The bipartisan trio of lawmakers pressed for consideration of the Improving Seniors’ Timely Access to Care Act introduced last May. The legislation would standardize how MA plans use prior authorization and create an electronic prior authorization process. 

However, even though reforming prior authorization has bipartisan appeal in Congress, the legislation has yet to advance in the House. 

“The reforms in this legislation have widespread bipartisan support and the backing of hundreds of leading national healthcare organizations,” the statement said. “The House must move on this bill quickly.”

OIG analyzed a random sample of 250 prior authorization denials and the same number of payment denials from 15 of the largest MA insurers between June 1-7 in 2019. It found that 13% of the denials fit in Medicare’s coverage requirements and so did 18% of the denied payment requests. 

Some of the denials were reversed if a patient or provider disputed it or the plan identified its own error.

One expert said the push for electronic prior authorization could eliminate some of the human error on easy requests for approval. Prior authorization, which requires insurer approval for certain medical services and products, has been used by plans to control costs.

“Electronic prior authorization may help reduce human error on the easiest request but introduce more error on the complicated request,” Michael Lutz, senior consultant for Avalere Health, told Fierce Healthcare. The error rates would subside, though, as the use of electronic prior authorization matures and physicians get more used to the system, he said.

Insurers fight back

Insurer groups pushed back on the report’s findings, noting that they do not reflect the entirety of the MA program, which has grown in popularity over the past few years. 

“The use of medical management tools, including prior authorization, is one way that Medicare Advantage ensures beneficiaries receive the right care, in the right setting, and at the right time,” said Mary Beth Donahue, president and CEO of the advocacy group Better Medicare Alliance, in a statement.
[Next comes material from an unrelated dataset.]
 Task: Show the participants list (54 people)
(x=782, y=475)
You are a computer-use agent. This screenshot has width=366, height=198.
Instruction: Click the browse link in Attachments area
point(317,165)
Insurance lobbying group AHIP said in a statement last week that none of the requests for payment that got denied had any “impact on access to care for a patient.”

“When looked at properly, the data actually tell a compelling story of value and access,” the insurance group said. “But some critics misconstrue the report’s context and use it to mistakenly portray MA as a system where care is frequently denied to patients. That is simply wrong.”

AHIP slammed the small sample size used by OIG, noting that out of the 247 requests it found concerns with 33 of them. 

The forceful industry pushback comes amid heightened scrutiny of the MA program, which this year is expected to enroll an estimated 50% of Medicare beneficiaries. 

Several lawmakers and critics have charged that some MA plans press providers to create unnecessary diagnoses for patients to inflate risk scores and glean higher payments from Medicare.

But some analysts say the latest OIG report is unlikely to dent the enrollment growth in the MA program. 

“It’s the growth area for the health insurance industry. It is certainly moving towards a fully-capitated area,” said Dean Ungar, vice president and senior credit officer for Moody’s, in an interview with Fierce Healthcare.

Ungar said that the plans have large overall customer satisfaction, likely in part due to extra perks such as dental or vision benefits. 

In addition, lawmakers’ appreciation for the program is unlikely to wane, even with some progressive lawmakers calling for increased transparency and reforms to address risk adjustment tactics such as upcoding.

“Nobody gets re-elected by annoying the hell out of seniors. This is a product they like,” Ungar said.